Given problem 1 —
In the comment thread below, reproduce the passage from "Who is David" to "going to say it." verbatim.
Given problem 2 —
In the comment thread below, what reason does Geithner give for not supporting the reinstatement of Glass-Steagall? Answer in one to three sentences.

Excerpt provided —
+ + + + +
I'm doing too much editing....

Neo

Save this quote for your Lefty friends ...

BURGESS: Glass-Steagall has come up this morning. If I recall, Glass- Steagall was repealed -- that bill was signed by Bill Clinton...

GEITHNER: You're right about that.

BURGESS: ... not George Bush.

GEITHNER: You're absolutely...

BURGESS: And I frankly don't understand. If that's such a good protection, this president's been in office for 10 months. Where's the signed legislation reinstating Glass-Steagall? What...

GEITHNER: Actually, I would not support reinstating Glass-Steagall. And I don't actually believe that the end of Glass-Steagall played a significant role in the cause of this crisis.

Michael
What about the crony stimulus bill that was more of a Congressional Democrat wish-list than a serious attempt to stimulate the economy?

When the Congress is of the the president's party, it seems in this millennium the animating spirit is 'Kindergarteners we have to use up these finger paints by tomorrow.'

matt

it's the esoteric financial instruments, stupid!

Carol

"esoteric contacts all over the world"

You mean contracts, right?

narciso

This is like Iran and Iraq, can't they both lose, or Dumb and Dumber

NK

Who is David Brooks? who --or what-- is a Paul Krugman, what is the New York Times?

matt

whether it was AIG or the whole magillah, it's a corrupt, insider game these days and that's what needs to be fixed. LUN

glasater

Actually if one thinks about it--Elliott Spitzer is the one who got the ball rolling going after Greenberg in the first place. So it's all his fault.

Pops

That's right I am going to say it.

Whenever I hear Obama and his white house staffers talking about those horrible bankers, I always get the feeling they dropped the word 'Jewish' from banker for public comments.

Obama spent alot of time learning from Rev Wright, who also had a thing about Jewish bankers.

PaulL

I just listened to Dennis Miller interview Sarah Palin on the radio.

Miller said that Palin is twice the woman that David Brooks is.

Melinda Romanoff

TM-

You have only a glimpse of what Santelli is allowed to mutter about now. NY leans on him hard.

And just him, as you might imagine.

David D.

A thoughtful blog...with good research. I've added to my favorites!

1) It's pretty clear from AIG and LTCM that nobody knows how to regulate derivatives and that even their expert masters cannot control them. So ban them. They have done far more damage than they are worth.
+ + + + +
Data segment —
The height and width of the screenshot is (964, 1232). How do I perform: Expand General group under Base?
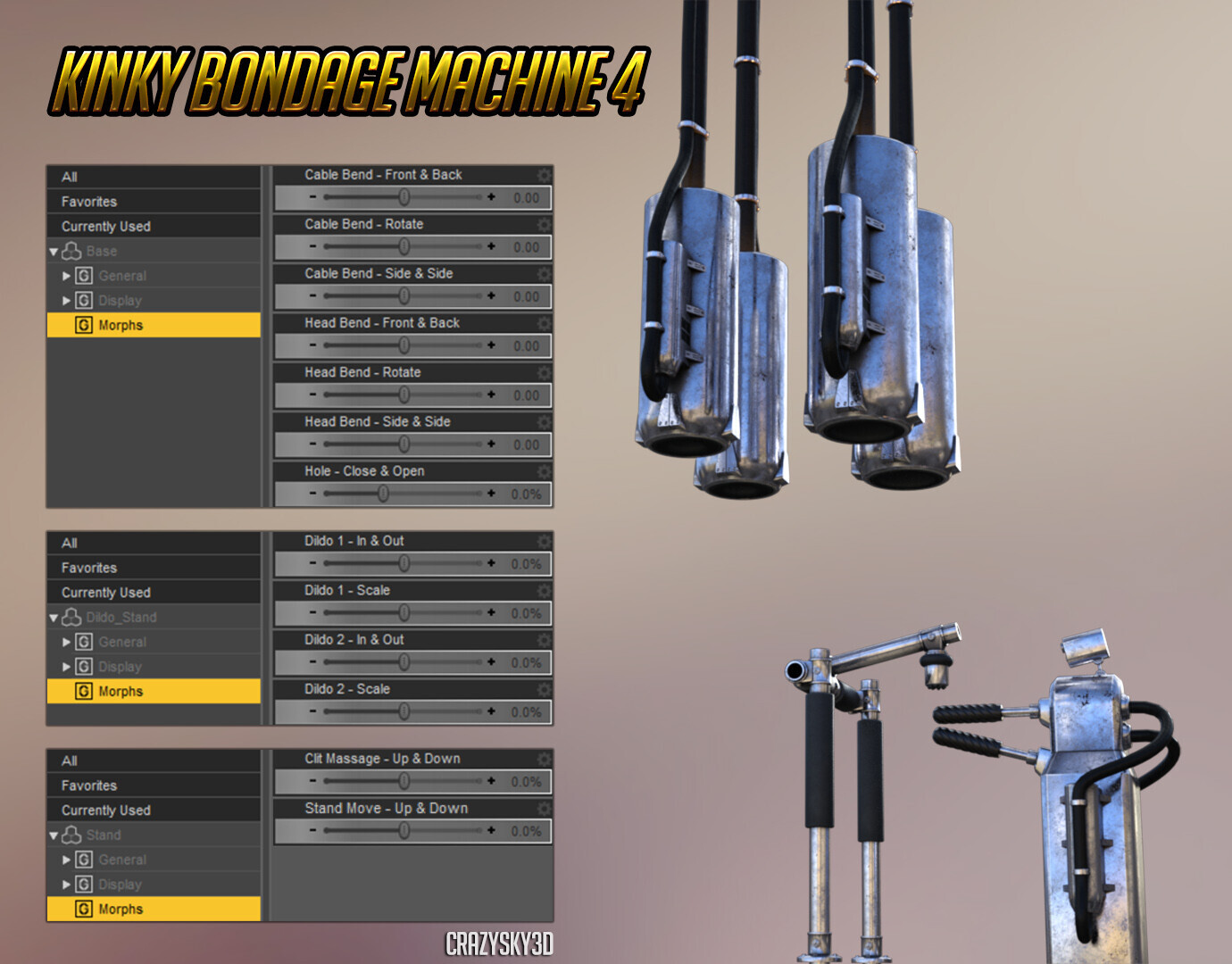[66, 276]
+ + + + +
Answer 1 —
Who is David Brooks? who --or what-- is a Paul Krugman, what is the New York Times?

matt

whether it was AIG or the whole magillah, it's a corrupt, insider game these days and that's what needs to be fixed. LUN

glasater

Actually if one thinks about it--Elliott Spitzer is the one who got the ball rolling going after Greenberg in the first place. So it's all his fault.

Pops

That's right I am going to say it.

Answer 2 —
Geithner says he does not believe that the end of Glass-Steagall played a significant role in causing this crisis.